Specifically, Table 6 displays the difference between the class that was predicted by the model and the actual class provided by the histological analysis.

A visualisation of the obtained accuracy can also be given through the pie chart in Figure 2.

The performances are further elucidated by the ROC curve, whose AUC (area under the curve) of 0.875 indicates a good capability of the model in assigning specimens to the correct class (Figure 3).

Table 4 lists the parameters applied to the Support Vector Machines after the tuning (i.e., parameter optimisation). The computational time of the automatic tuning process is clearly dependent on the range of values to be evaluated and the optimisation method applied for the evaluation. In this case, we optimised the model parameters over a fixed set of default values (see, e.g., [14]) simply by taking the best resulting performance.

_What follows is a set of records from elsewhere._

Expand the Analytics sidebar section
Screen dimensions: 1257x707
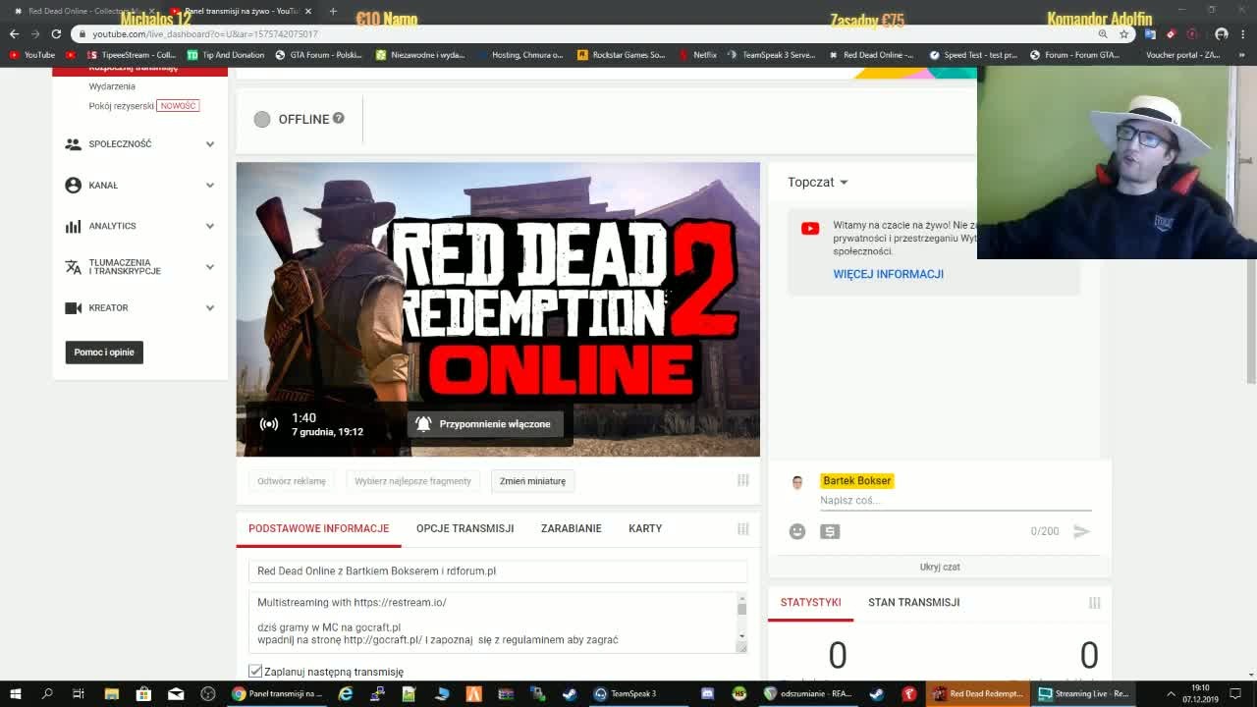140,226
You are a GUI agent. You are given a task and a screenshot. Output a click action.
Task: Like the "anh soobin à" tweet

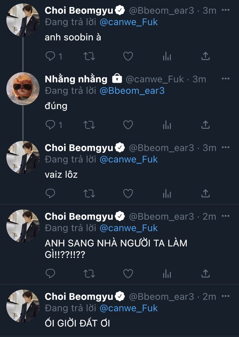128,56
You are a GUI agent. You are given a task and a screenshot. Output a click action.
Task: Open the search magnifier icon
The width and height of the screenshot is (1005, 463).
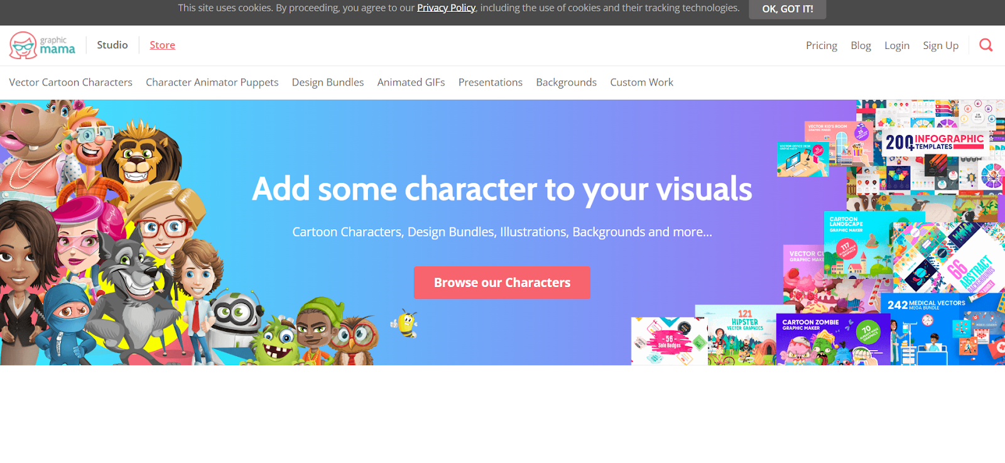pyautogui.click(x=986, y=45)
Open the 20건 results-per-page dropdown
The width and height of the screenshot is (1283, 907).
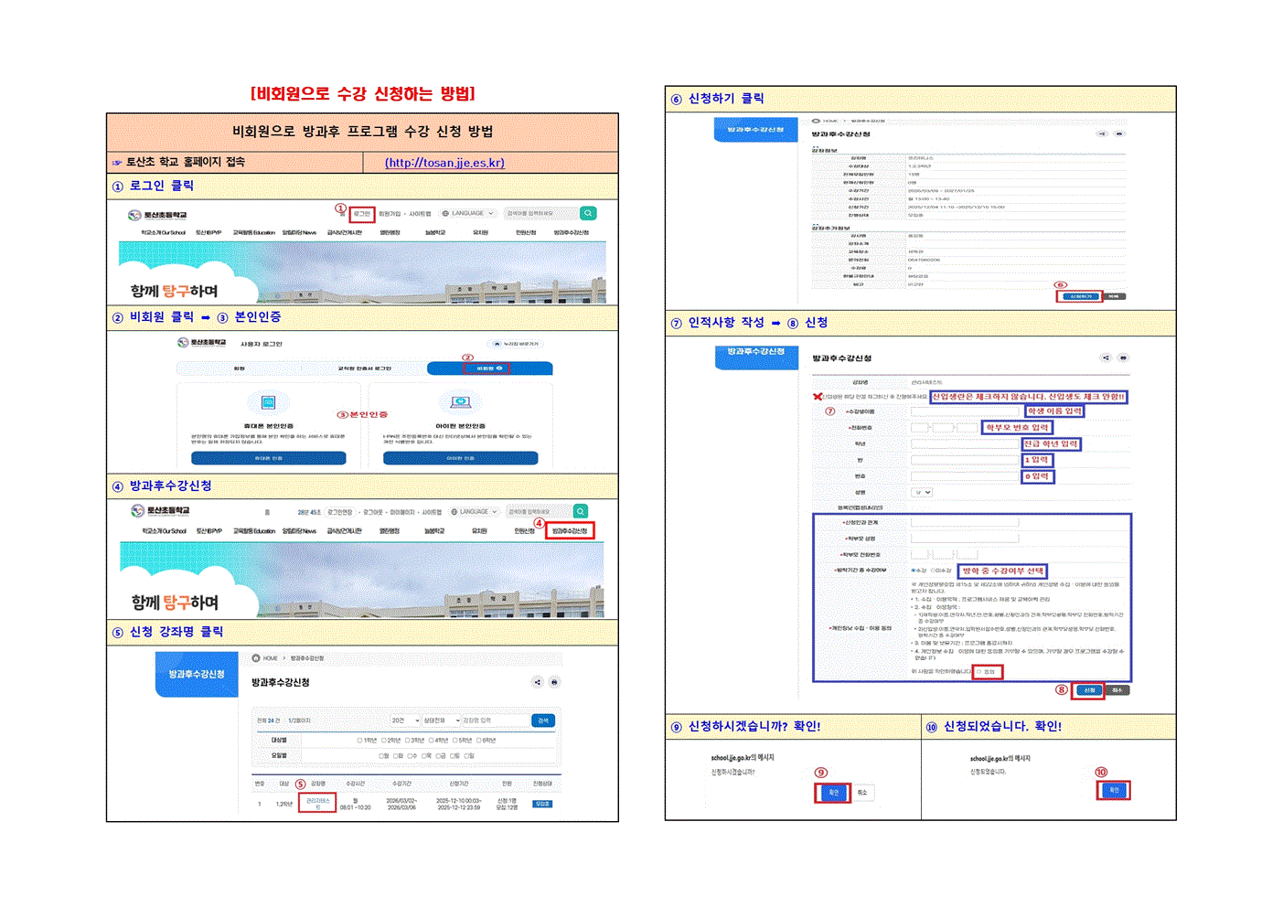404,720
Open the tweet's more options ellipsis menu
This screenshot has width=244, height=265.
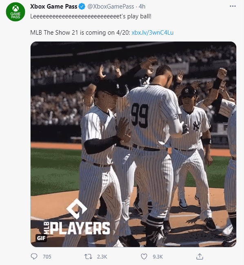(233, 6)
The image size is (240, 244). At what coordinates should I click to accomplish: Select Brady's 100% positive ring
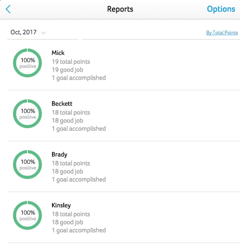pos(27,164)
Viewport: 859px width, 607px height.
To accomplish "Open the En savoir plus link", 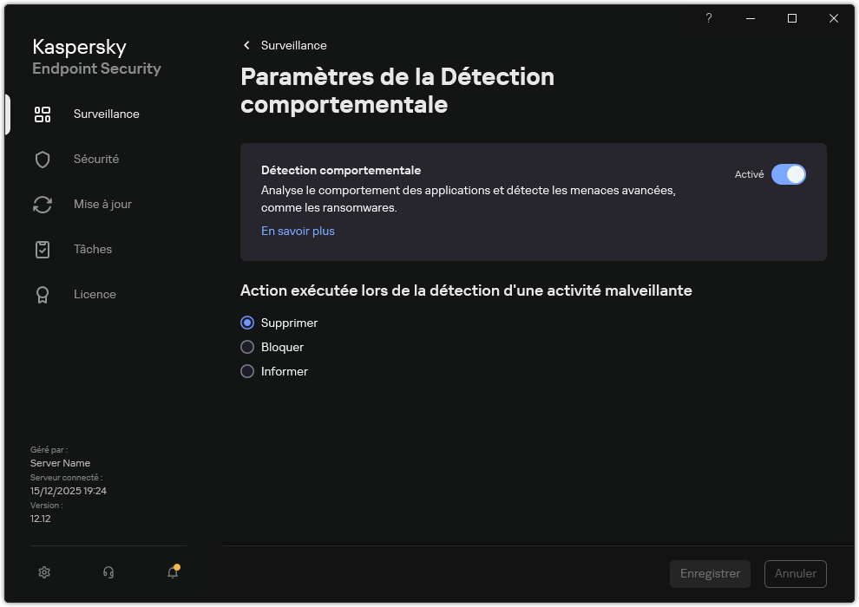I will 298,231.
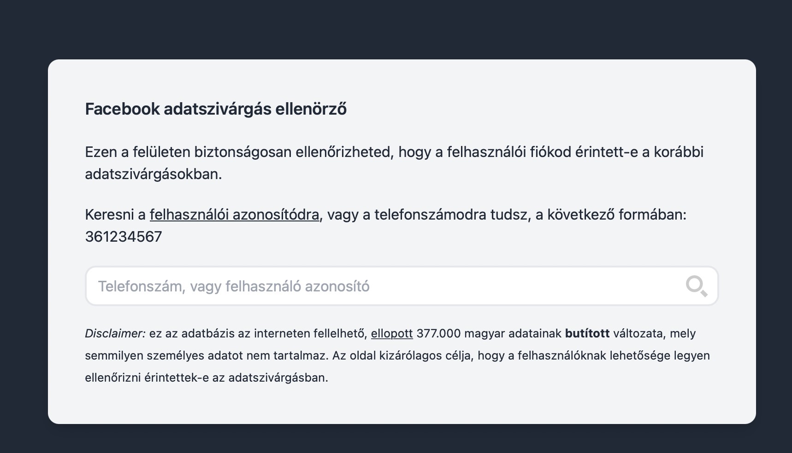The height and width of the screenshot is (453, 792).
Task: Click the empty card area below disclaimer
Action: (401, 405)
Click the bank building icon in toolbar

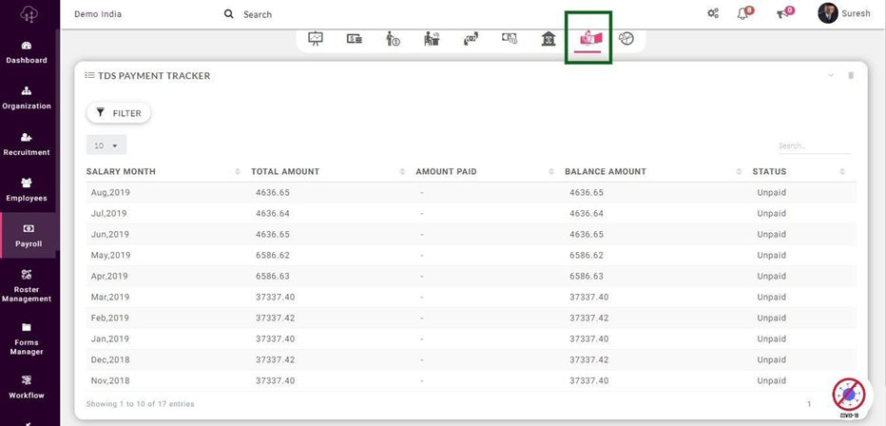(x=549, y=39)
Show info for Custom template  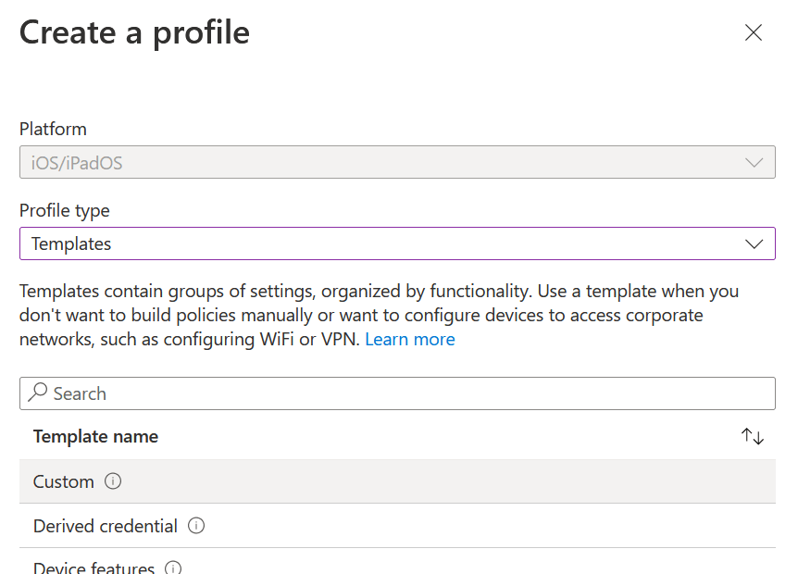pos(113,481)
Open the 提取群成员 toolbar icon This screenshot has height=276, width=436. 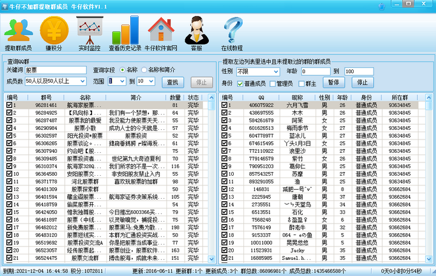(19, 29)
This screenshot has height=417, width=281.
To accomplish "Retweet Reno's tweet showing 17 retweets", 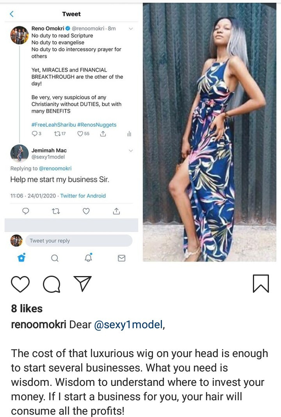I will pos(59,134).
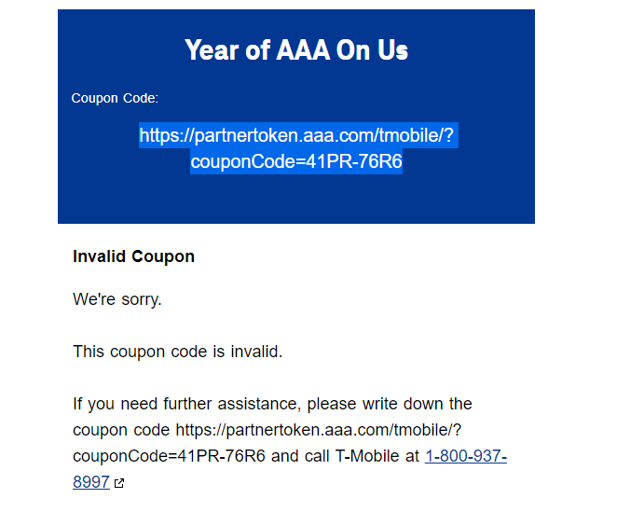Click the partnertoken URL inside the help paragraph
Screen dimensions: 644x512
[x=319, y=430]
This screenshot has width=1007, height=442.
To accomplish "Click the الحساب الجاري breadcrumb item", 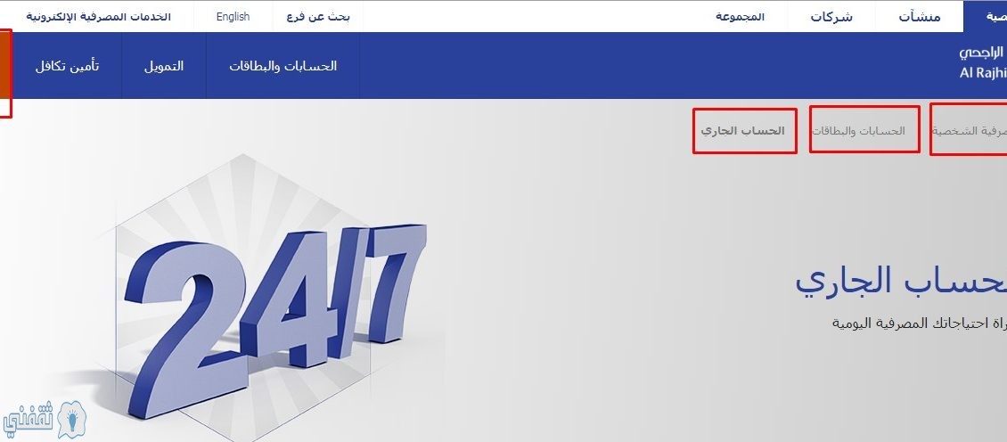I will coord(743,130).
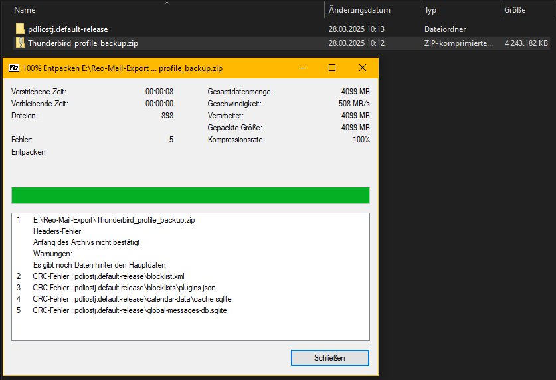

As described above, MALDI-MSI data is represented by spectra corresponding to pixels of the digitalised tissue image. Instead of performing the classification onto the average proteomic profile only, this operation can be performed onto the individual spectra coming from the single patient as well. In this way, a spectra-by-spectra (corresponding to pixel-by-pixel) classification of the patient specimen can be obtained. Since spectra retain their spatial coordinates during the statistical analysis, it is also possible to colour each pixel according to the inferred class (i.e., green for benign and red for malignant). This process resulted in the green and red area picture (Figure 4), providing a tissue area based classification rather than a standard profile classification of the entire proteomic profile.

7. Conclusion and Discussion

The work presented here shows the capability of MALDI-MSI to accurately classify unknown specimens obtained from the clinical routine. In this context, machine learning techniques (e.g., SVM) may be considered as a valuable approach able to exploit the full potentiality of the MALDI-MSI data, without the need of porting these findings to other clinical tests. This, in turn, allows MALDI-MSI to properly aid the diagnosis of specimens in the daily clinical practice. Importantly, given that MALDI-MSI looks at the sample at the molecular level, the possibility of performing a pixel-by-pixel classification constitutes a key point in the diagnostic process. In fact, areas highlighted by the inference model can represent regions that are undergoing molecular alterations that are not correlated with morphological changes or very tiny groups of cells that escaped the cytomorphological evaluation. Our results clearly suggest broader investigations either on different datasets or on different classification systems (i.e., ensemble classifiers). Moreover, the next studies will evaluate the possibility of MALDI-MSI to provide the information needed for identifying the correct subgroup of the pathology, to assess the disease progression, and to possibly detect the presence of the disease in the very early stages, providing concrete help in diagnoses. Finally, when more data is available, we will also exploit the possibility of classifying tissue specimens providing inference models directly trained on specific localised areas.

Competing Interests

The authors declare that there are no competing interests regarding the publication of this paper.

Authors’ Contributions

Manuel Galli and Italo Zoppis contributed equally to this work.

Acknowledgments

This study was supported by grants from the MIUR: FIRB 2007 (RBRN07BMCT_11), FAR 2010–2014, from iMODE-CKD (FP7-PEOPLE-2013-ITN), and in part by the COST Action (BM1104) Mass Spectrometry Imaging: New Tools for Healthcare Research.